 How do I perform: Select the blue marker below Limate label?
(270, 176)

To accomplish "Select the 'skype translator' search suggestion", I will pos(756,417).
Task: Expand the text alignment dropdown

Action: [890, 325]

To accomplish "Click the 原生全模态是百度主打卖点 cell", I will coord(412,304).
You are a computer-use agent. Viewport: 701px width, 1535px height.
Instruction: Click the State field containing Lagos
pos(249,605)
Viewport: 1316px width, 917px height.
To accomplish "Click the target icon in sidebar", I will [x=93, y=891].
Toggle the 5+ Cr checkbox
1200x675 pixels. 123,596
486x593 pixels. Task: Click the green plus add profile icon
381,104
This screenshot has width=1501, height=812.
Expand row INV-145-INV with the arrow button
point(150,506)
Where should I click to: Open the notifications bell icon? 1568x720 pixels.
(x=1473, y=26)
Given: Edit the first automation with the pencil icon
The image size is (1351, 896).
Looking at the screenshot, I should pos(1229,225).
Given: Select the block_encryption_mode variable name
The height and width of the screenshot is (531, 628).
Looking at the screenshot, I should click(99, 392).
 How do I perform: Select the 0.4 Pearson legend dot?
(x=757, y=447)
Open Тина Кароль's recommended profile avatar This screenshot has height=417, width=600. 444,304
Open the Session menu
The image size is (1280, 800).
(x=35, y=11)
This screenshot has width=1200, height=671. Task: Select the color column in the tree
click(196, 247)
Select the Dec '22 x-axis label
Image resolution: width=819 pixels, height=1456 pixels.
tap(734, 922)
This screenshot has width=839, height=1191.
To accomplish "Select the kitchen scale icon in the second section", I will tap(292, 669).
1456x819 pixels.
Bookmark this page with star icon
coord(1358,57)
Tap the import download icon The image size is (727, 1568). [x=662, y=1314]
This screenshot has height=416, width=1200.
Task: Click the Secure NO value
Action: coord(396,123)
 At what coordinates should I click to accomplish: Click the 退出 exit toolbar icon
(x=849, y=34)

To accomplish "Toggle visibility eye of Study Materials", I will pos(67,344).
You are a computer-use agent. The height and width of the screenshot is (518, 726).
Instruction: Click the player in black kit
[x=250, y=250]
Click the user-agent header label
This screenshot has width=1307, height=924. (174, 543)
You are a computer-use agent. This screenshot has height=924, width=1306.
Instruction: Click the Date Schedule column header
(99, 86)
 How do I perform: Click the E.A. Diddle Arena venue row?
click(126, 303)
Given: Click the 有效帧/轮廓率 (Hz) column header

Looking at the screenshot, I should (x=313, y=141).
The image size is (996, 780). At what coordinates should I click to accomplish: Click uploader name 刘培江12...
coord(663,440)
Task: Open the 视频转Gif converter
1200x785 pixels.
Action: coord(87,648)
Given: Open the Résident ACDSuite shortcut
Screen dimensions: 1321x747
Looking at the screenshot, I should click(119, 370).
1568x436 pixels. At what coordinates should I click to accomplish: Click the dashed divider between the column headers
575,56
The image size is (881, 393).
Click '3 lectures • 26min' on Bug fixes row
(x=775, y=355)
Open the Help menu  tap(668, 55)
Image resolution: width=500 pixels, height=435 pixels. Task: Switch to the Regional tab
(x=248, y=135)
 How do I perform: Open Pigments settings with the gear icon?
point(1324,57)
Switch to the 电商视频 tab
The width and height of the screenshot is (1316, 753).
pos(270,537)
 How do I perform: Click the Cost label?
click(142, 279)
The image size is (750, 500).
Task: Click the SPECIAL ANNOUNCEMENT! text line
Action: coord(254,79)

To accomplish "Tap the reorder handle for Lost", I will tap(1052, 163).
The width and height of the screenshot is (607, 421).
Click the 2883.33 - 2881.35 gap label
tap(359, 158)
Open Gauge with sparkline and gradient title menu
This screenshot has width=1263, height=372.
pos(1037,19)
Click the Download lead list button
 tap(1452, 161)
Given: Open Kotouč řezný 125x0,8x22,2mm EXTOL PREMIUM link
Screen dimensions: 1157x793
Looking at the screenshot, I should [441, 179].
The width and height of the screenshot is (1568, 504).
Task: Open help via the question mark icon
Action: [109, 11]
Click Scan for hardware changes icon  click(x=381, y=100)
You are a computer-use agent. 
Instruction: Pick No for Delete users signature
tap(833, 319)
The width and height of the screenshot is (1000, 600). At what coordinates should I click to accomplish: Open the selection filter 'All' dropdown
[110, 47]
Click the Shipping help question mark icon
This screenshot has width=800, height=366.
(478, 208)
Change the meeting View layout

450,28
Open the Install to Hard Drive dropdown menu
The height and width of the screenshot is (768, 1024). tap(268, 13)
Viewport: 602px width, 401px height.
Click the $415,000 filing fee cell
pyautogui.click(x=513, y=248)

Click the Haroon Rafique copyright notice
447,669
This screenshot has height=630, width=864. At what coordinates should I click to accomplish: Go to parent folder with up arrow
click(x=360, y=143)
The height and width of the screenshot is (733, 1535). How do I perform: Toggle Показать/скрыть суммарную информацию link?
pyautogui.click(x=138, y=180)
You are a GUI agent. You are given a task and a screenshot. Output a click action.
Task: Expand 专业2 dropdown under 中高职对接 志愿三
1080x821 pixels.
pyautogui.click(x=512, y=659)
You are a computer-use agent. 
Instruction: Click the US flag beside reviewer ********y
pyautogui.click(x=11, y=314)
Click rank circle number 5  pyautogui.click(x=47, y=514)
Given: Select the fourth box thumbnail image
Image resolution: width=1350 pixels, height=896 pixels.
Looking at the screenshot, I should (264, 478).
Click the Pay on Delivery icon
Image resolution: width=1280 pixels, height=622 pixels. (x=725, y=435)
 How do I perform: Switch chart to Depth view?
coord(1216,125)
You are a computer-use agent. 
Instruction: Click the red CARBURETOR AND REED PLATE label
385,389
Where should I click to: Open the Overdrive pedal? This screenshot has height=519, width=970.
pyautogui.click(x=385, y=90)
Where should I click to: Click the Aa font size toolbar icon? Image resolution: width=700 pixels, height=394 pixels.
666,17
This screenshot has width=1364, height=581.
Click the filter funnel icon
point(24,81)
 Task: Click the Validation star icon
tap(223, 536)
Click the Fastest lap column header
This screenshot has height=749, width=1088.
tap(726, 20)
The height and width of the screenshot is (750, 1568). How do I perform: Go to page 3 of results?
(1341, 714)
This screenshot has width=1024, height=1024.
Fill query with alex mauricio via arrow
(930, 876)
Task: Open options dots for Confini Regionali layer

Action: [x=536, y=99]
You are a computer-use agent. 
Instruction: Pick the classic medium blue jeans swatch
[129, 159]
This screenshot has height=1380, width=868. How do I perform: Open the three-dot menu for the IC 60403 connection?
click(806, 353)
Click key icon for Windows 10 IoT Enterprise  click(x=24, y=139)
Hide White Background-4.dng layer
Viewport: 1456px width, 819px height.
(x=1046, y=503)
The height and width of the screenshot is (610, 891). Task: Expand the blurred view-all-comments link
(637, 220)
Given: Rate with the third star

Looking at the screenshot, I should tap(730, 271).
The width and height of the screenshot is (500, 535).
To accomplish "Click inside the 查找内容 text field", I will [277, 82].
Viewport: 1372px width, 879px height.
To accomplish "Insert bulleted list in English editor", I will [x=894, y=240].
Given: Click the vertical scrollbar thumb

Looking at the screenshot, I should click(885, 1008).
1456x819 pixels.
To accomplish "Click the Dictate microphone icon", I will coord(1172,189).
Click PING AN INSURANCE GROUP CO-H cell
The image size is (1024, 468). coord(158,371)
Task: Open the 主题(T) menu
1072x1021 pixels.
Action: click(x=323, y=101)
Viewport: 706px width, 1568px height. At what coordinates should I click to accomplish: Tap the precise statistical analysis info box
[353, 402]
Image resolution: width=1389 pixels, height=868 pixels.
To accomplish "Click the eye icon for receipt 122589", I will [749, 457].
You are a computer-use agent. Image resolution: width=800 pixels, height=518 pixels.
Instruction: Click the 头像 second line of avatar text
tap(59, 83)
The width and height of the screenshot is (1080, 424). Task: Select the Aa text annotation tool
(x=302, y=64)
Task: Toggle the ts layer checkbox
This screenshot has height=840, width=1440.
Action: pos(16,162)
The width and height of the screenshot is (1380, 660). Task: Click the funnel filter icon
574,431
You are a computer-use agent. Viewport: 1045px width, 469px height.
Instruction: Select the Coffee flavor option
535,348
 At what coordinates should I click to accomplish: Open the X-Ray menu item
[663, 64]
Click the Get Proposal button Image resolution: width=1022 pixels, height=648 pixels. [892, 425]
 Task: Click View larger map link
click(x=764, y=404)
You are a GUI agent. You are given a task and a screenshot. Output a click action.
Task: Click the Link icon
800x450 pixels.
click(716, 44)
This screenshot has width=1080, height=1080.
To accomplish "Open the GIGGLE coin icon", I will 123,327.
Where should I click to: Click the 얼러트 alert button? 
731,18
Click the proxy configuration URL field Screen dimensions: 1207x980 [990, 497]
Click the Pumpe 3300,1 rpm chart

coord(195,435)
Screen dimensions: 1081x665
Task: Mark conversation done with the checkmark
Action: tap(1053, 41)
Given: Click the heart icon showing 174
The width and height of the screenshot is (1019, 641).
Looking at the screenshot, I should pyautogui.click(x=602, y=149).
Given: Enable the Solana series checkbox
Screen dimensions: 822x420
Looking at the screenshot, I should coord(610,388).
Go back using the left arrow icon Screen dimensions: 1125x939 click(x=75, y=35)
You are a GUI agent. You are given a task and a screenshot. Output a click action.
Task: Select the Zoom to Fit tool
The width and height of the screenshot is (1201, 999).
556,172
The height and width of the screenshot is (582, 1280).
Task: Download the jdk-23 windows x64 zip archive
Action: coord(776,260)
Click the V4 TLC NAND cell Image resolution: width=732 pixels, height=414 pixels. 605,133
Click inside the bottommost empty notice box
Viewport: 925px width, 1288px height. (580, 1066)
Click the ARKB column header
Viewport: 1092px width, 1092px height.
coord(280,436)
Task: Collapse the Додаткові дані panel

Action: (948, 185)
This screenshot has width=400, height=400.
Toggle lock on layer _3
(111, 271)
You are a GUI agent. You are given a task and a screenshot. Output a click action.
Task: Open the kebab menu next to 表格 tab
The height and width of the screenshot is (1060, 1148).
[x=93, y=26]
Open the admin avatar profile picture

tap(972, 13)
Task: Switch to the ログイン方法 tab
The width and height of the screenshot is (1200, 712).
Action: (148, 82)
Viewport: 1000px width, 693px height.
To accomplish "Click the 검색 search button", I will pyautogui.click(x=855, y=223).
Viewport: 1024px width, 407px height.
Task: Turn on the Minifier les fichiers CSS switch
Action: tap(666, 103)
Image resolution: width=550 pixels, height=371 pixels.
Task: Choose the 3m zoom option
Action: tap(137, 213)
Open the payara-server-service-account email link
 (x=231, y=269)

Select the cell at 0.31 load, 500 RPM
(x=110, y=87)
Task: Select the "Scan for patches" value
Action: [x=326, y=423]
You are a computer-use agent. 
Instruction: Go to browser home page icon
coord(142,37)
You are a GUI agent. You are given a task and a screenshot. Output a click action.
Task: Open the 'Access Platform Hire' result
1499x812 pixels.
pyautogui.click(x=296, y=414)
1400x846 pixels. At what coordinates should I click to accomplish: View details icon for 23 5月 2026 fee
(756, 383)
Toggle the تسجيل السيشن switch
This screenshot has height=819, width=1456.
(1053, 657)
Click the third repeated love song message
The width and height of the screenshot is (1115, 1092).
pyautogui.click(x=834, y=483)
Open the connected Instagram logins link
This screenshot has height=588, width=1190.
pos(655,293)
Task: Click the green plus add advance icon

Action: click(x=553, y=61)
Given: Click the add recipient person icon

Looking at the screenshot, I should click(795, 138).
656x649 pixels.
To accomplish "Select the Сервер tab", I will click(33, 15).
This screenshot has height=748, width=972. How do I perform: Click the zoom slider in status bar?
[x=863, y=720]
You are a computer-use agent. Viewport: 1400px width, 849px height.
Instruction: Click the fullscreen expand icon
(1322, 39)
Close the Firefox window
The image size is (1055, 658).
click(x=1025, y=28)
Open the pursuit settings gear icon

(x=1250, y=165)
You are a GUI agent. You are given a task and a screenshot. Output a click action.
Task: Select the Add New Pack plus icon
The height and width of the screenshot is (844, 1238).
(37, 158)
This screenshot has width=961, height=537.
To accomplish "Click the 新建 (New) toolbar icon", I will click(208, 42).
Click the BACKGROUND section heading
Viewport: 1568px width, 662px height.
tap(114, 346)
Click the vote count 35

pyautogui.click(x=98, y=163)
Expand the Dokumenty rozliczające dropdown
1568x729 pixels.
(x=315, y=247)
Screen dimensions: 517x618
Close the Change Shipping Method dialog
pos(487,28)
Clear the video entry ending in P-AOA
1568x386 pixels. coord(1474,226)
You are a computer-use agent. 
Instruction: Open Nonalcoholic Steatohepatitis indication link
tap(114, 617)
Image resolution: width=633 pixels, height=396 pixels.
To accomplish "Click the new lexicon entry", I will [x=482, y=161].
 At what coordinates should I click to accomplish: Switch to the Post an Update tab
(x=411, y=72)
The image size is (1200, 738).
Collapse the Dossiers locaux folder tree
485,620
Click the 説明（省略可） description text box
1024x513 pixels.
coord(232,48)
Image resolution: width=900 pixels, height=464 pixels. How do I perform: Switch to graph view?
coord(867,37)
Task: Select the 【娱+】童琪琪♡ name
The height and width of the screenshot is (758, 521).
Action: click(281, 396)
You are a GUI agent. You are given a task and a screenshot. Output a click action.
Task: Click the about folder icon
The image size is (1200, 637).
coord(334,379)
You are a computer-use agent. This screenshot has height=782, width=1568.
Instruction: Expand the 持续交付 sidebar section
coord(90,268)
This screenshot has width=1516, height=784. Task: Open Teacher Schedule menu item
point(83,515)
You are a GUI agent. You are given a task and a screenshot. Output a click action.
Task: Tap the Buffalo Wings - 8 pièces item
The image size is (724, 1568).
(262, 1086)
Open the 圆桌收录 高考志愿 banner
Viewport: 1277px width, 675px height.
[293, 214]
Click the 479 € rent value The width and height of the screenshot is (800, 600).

*-*-*

To do:
Copy the stretch of the records above that runs from the line with "Click the Fastest lap column header" through the line with "This screenshot has width=1024, height=1024.". Both end lines belong in the copy, and nothing else does.

Exercise result:
Click the Fastest lap column header
This screenshot has height=749, width=1088.
tap(726, 20)
The height and width of the screenshot is (750, 1568). How do I perform: Go to page 3 of results?
(1341, 714)
This screenshot has width=1024, height=1024.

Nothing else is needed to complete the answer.